Месяц прошел с тех пор, как нанялся Митька в бахчевники. Жил в шалаше на макушке горы. Видно оттуда молочно-белую ленту Дона, станицу, пристывшую под горою, и кладбище с бурыми пятнышками могил. Когда нанимался, шумели казаки:

— Это Анисимов сын! Не надо нам таких-то! У него брат в Красногвардии и мать, сука, пленных кормила. На осину его, а не в бахчевники!

— Он, господа старики, платы не просит. Говорит, за Христа ради буду стеречь бахчи. Будет ваша милость — дадите кусок хлеба, а нет — и так издохнет…

— Не дадим, нехай издыхает!..

Но атамана все же послушались. Наняли. Да и как же не нанять обществу мирского батрака: никакой платы не просит и будет стеречь станичные бахчи круглое лето за Христа ради. Прямая выгода…

Поспевали, пухли под солнцем желтые дыни и пятнистые полосатые арбузы. Понуро ходил Митька по бахчам, пугал грачей криком и звонкоголосой трещоткой. По утрам вылезал из шалаша, ложился около стенки на перепревший бурьян, вслушивался, как за Доном бухали орудия, и долго затуманившимися глазами глядел в ту сторону.

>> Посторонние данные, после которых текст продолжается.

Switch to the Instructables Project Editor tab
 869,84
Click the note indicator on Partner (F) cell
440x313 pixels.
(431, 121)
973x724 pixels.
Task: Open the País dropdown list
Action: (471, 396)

На гору, мимо бахчей, мимо обрывистых меловых яров гадючьим хвостом извивается кочковатый летник. По нему сено возят летом станичные казаки, по нему гоняют к ярам расстреливать пленных красногвардейцев. Ночами часто просыпается Митька от хриплых криков и выстрелов, внизу, за левадами, за густою стеною верб, после выстрелов воют собаки, и по летнику громыхают шаги, иногда стрекочет тачанка, тлеют огоньки папирос, говор сдержанный доносится. Как-то ходил Митька туда, где путаным узлом вяжутся извилистые яры, видал под откосом засохшую кровь, а внизу, на каменистом днище, где вода размыла неглубокую могилу, чья-то босая нога торчала; подошва сухая, сморщенная, и ветер степной, шарящий по ярам, вонь трупную ворошит. С тех пор не ходил…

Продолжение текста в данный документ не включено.